Ambient music composer William Basinski to perform at Epsilon Spires

BRATTLEBORO — On Saturday, Sept. 17, the ambient musician William Basinski will play pieces from his 2019 album On Time Out of Time at the multimedia arts venue Epsilon Spires. Opening for Basinski will be minimalist composer, John Also Bennett, who will perform work from his forthcoming album Out There in the Middle of Nowhere.

Bennett conceived of the music he will play at Epsilon Spires while he was camping at the Badlands National Park in South Dakota. “This album primarily uses lap steel guitar and oscillators, played in an extremely minimal way,” says Bennett. “I'll also include a piece or two in the vein of my last album, Music for Save Rooms, which was an exploration of stasis music meant to color the atmosphere of virtual–or real–safe rooms, using bass flute and synthesizer.”

Basinski, who is a classically trained clarinetist, studied jazz saxophone and composition at the University of North Texas before he began experimenting with electronic music.

Inspired by musicians such as Brian Eno and Steve Reich, Basinski started using reel-to-reel tape decks and shortwave radios in the early 1980s to create loops of recorded sound that he layered into abstract compositions. This method became his signature musical style, which is still at the core of his practice.

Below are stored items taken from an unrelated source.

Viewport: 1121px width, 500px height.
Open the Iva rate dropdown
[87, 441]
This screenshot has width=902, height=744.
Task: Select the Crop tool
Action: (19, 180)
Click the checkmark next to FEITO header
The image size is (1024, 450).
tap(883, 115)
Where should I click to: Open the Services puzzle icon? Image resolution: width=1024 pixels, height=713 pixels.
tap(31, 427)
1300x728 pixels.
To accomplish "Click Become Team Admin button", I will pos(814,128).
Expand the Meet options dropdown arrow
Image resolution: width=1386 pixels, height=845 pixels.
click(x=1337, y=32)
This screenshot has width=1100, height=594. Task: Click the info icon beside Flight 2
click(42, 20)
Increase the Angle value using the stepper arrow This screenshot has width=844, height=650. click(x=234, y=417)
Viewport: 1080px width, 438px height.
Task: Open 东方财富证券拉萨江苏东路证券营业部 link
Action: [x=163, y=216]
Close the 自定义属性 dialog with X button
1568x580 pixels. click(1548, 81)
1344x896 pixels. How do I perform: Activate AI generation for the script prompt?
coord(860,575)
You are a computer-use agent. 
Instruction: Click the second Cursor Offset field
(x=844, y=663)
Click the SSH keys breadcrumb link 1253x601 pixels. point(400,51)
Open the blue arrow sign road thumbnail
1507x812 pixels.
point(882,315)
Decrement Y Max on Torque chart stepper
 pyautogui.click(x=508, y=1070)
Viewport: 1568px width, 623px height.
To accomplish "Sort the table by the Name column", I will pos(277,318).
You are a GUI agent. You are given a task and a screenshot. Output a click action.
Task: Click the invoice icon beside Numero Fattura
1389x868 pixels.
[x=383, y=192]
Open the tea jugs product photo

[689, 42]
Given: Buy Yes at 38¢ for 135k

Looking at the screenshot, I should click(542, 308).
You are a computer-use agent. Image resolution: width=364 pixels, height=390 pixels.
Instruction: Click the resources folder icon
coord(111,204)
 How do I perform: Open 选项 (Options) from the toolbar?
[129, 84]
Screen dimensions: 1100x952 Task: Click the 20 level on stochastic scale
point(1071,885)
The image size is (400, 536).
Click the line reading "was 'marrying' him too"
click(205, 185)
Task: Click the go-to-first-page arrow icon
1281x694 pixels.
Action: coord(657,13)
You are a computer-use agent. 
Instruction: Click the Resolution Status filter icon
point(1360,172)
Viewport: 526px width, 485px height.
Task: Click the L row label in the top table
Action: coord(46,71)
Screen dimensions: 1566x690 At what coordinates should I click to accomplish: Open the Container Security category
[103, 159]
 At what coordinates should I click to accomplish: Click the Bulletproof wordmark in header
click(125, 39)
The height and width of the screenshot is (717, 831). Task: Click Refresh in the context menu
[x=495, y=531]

In 2002, Basinski released the first of four discs in The Disintegration Loops series, in which he captures the physical deterioration of the tape loops he created earlier in his career while he was trying to transfer them to a digital format.

The Disintegration Loops series received international critical acclaim and was chosen as one of the top 50 albums of 2004 by Pitchfork Media, and the deluxe LP reissue was given a perfect score of 10 and awarded Best Reissue of the Year by Pitchfork in 2012.

Basinski has toured extensively throughout the world, as well as collaborated on installations and films that have been exhibited internationally in festivals and museums.

Orchestral transcriptions of The Disintegration Loops have been performed at venues such as The Metropolitan Museum of Art in New York City; Queen Elizabeth Hall in London; the La Batie Festival in Geneva, Switzerland; and by the Chicago Philharmonic as part of Pitchfork's Midwinter Festival.

Doors open for the show at 8 p.m., and the performance will begin shortly after 8:30. In order to avoid disrupting the program, audience members are advised to arrive within that window of time to enjoy a refreshment, view the Kristoffer Ørum exhibit “Mundane Monsters” in the gallery of Epsilon Spires, and choose their seats.

Tickets for the event are $25 and can be purchased at epsilonspires.org.